The request: Rewrite the records starting at the line containing "Click the up arrow toolbar button" and ending at the end of the records, replacing "arrow" with "chevron" and changing nothing else. Leave the pictures out of your answer.
^^^^^^^^
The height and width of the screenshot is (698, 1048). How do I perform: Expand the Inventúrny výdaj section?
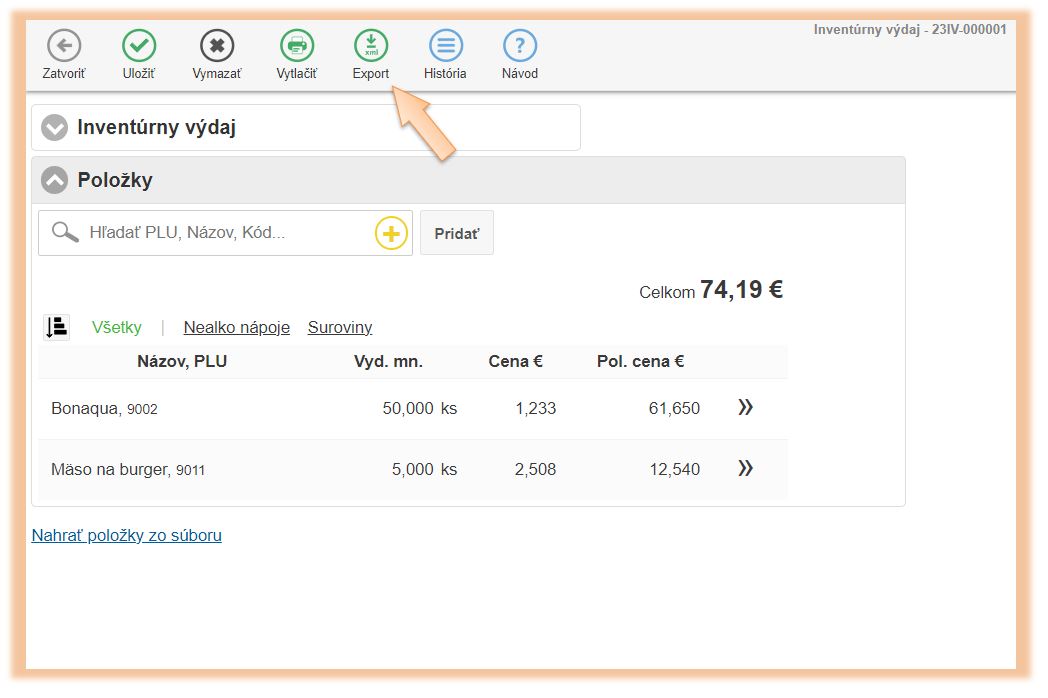tap(55, 128)
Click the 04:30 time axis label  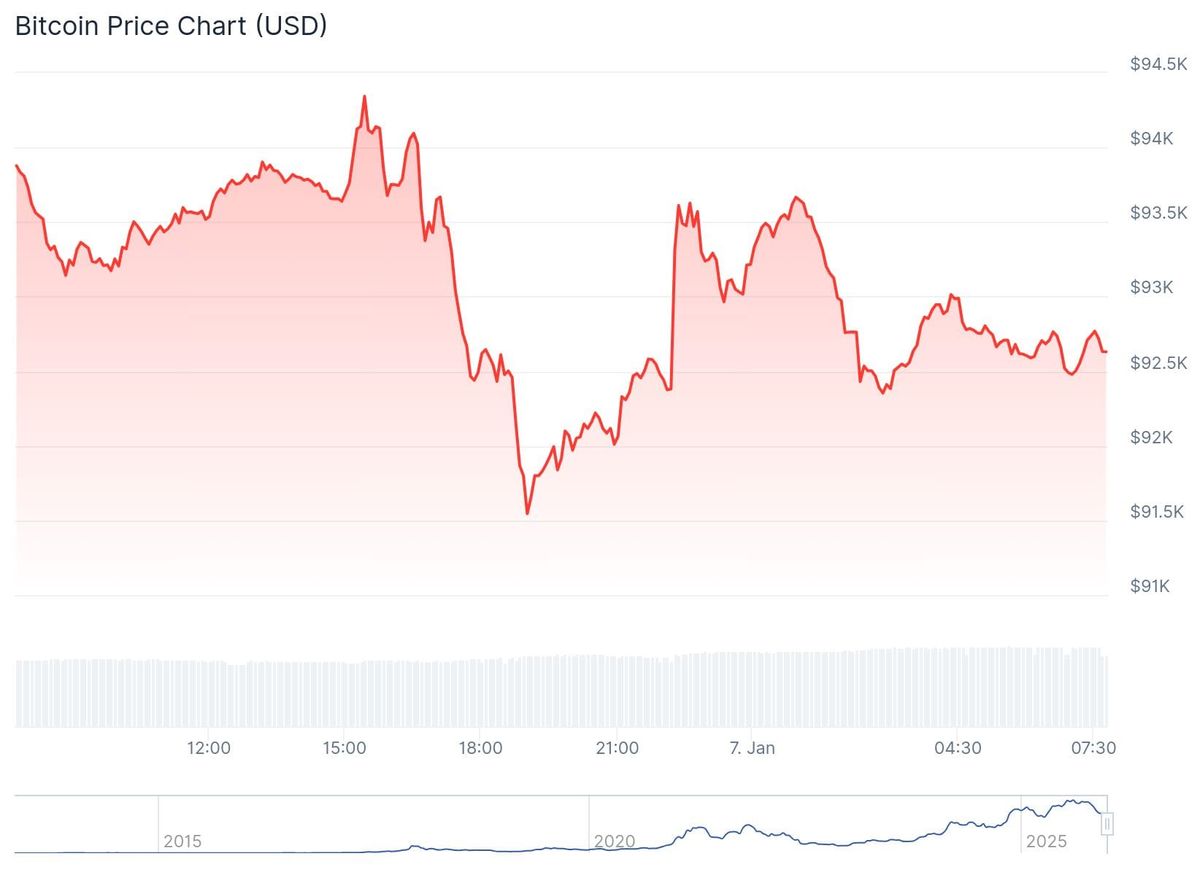click(x=957, y=747)
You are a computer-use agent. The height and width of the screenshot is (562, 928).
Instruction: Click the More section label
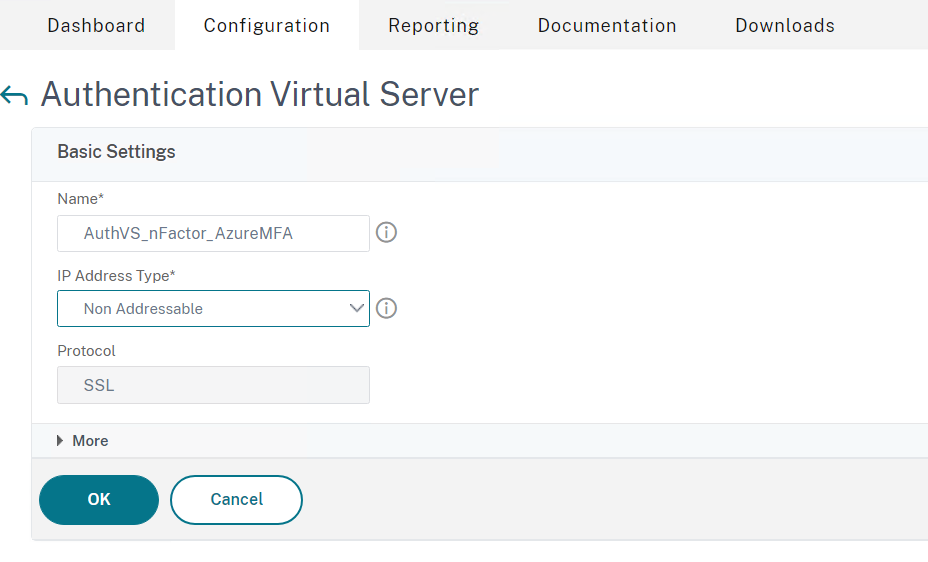90,441
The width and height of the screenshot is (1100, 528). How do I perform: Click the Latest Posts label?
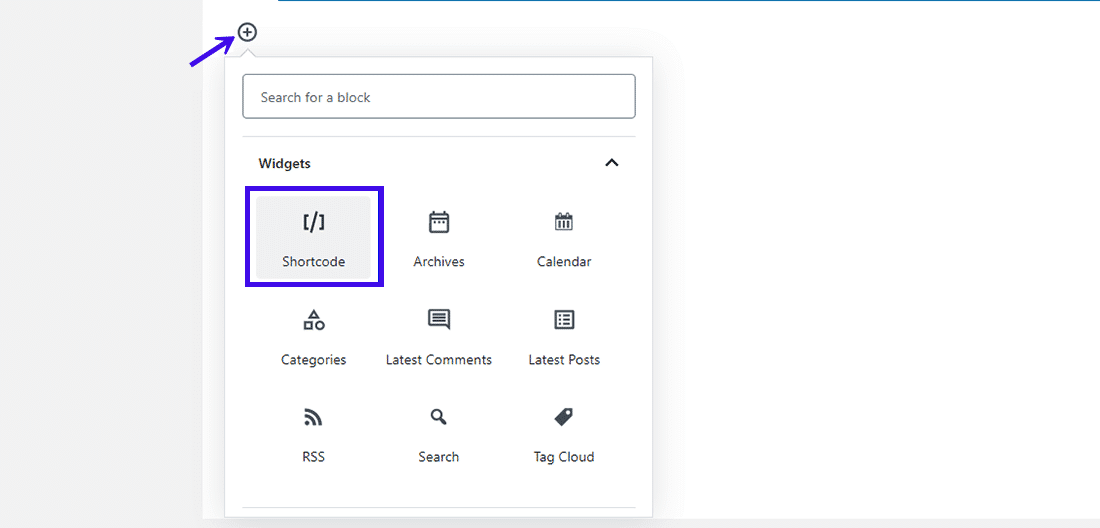pos(564,360)
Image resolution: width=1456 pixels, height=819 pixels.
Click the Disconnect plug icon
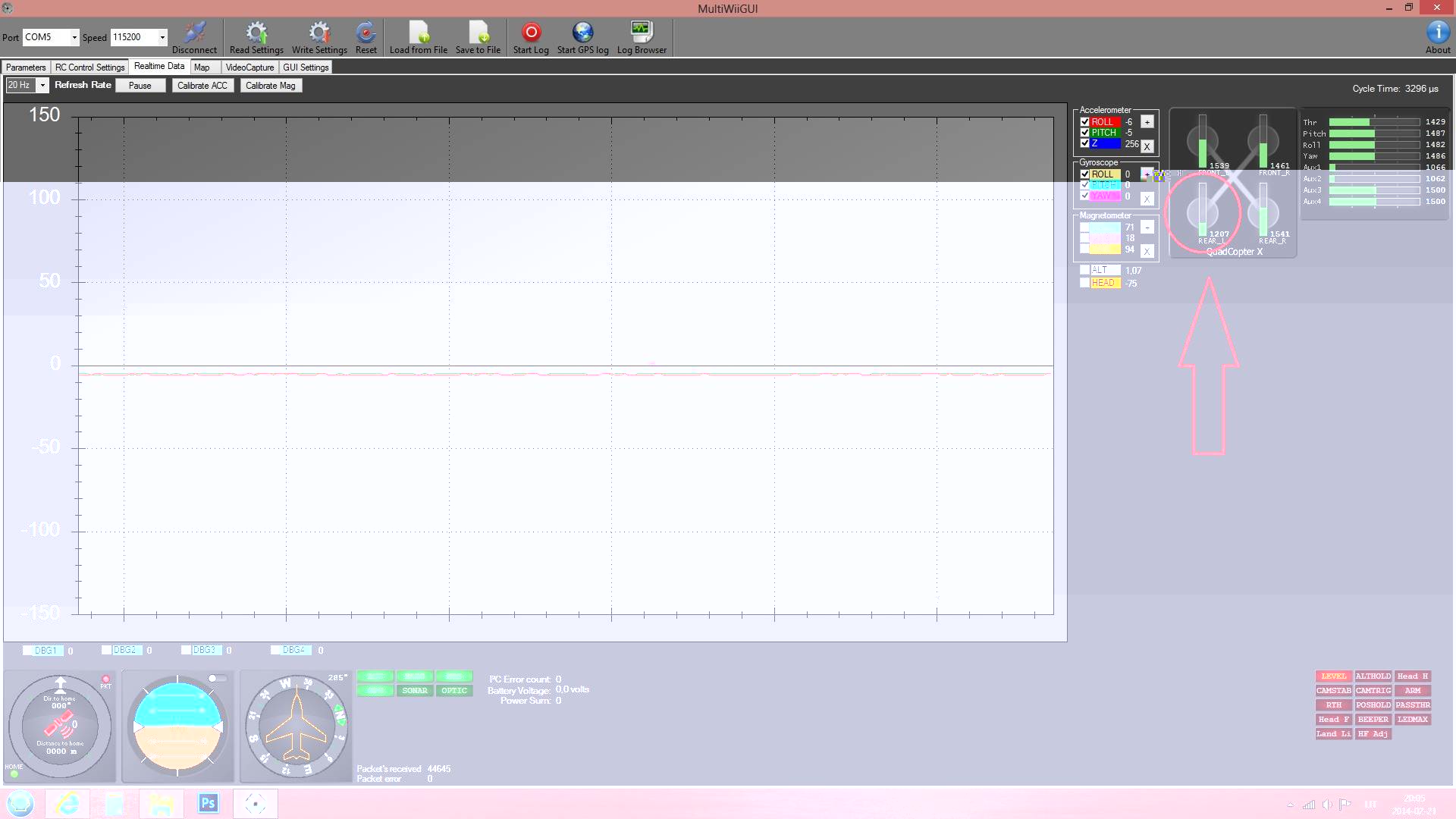click(194, 33)
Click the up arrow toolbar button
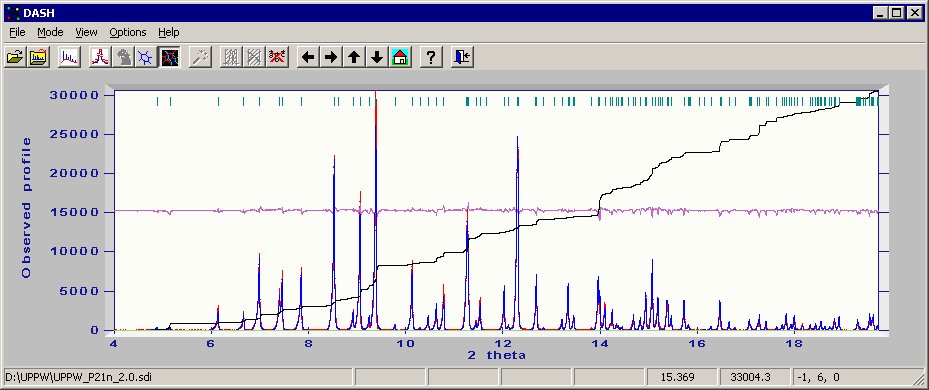The width and height of the screenshot is (929, 390). 354,57
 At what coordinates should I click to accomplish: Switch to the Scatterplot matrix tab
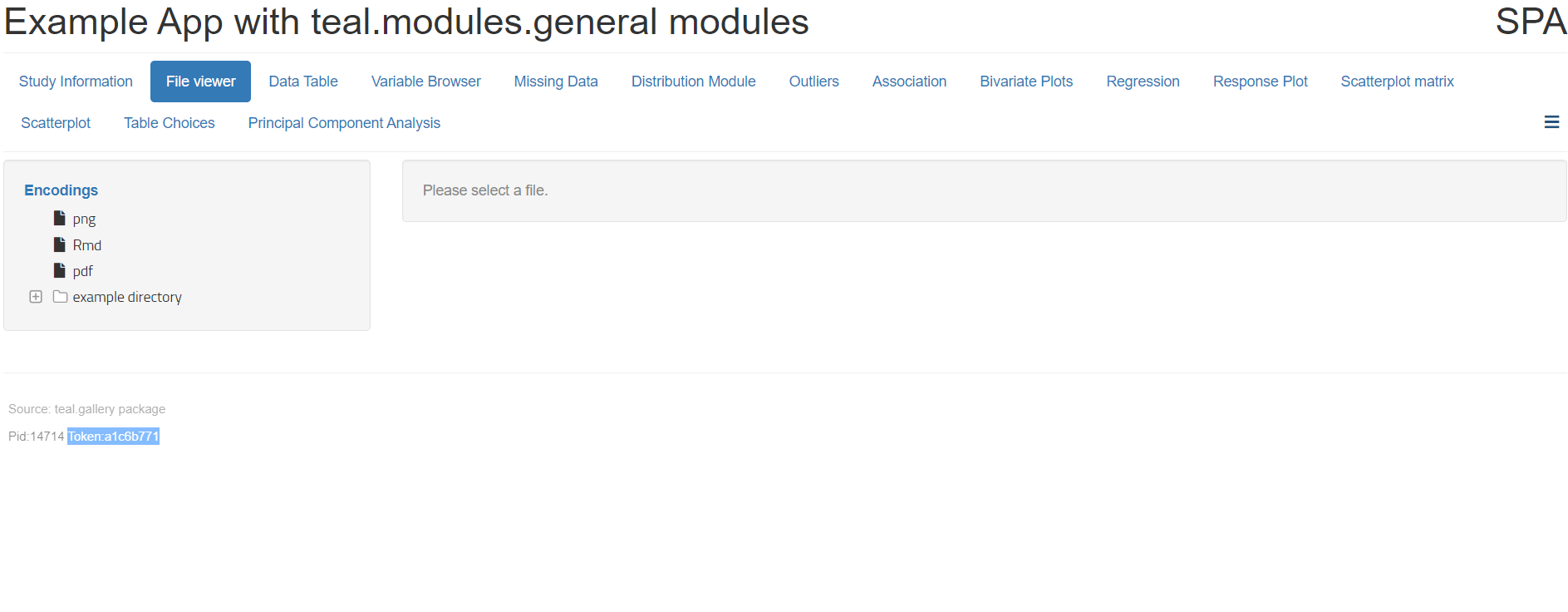click(1397, 81)
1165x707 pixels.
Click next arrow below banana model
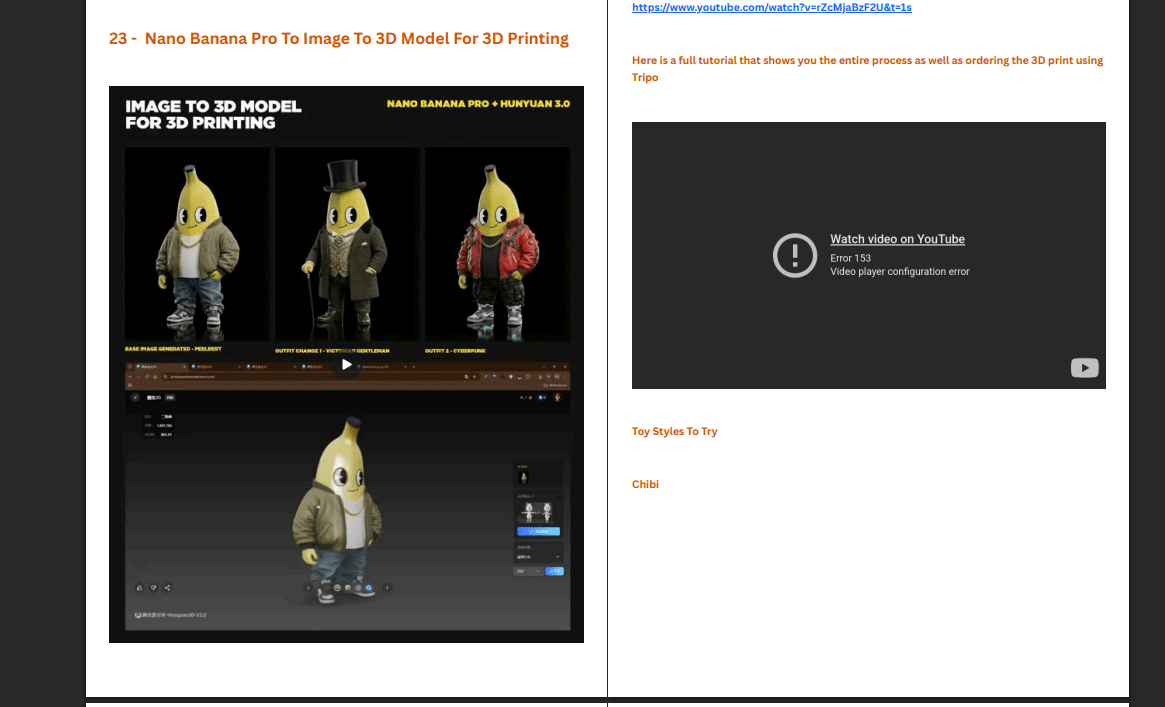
^^^^^^^^
Worked solution:
Click the up chevron toolbar button
The width and height of the screenshot is (929, 390). 354,57
 At what coordinates should I click to accomplish: Switch to the Scatterplot matrix tab
click(1397, 81)
1165x707 pixels.
Click next chevron below banana model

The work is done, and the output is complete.